Task brief: In the data that follows, find the line with "Given: Click the terminal scrollbar thumb"; transcribe it, every later line up to the one with "The image size is (480, 288).", and that line as well, exactly and with no others.

Data:
=== Begin Enclosure ===

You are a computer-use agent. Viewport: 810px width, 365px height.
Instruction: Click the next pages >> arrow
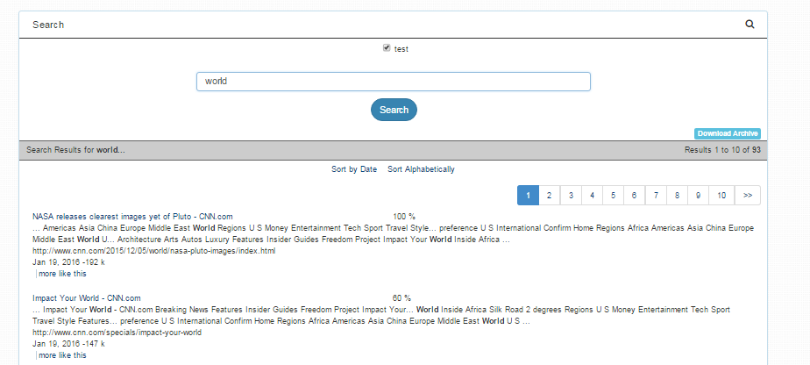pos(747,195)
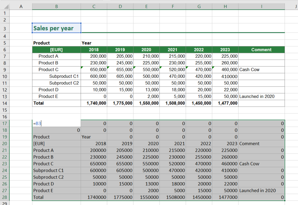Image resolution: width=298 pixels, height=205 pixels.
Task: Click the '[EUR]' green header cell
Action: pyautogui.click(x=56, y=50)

=== End Enclosure ===
=== Begin Enclosure ===

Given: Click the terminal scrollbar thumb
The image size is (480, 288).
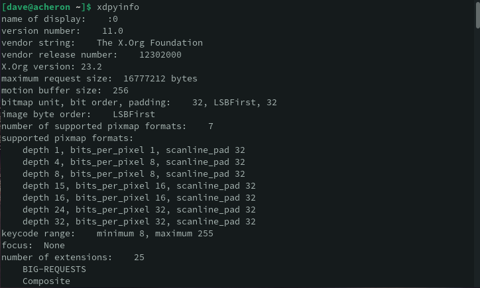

=== End Enclosure ===

Task output:
Given: Click the terminal scrollbar thumb
The image size is (480, 288).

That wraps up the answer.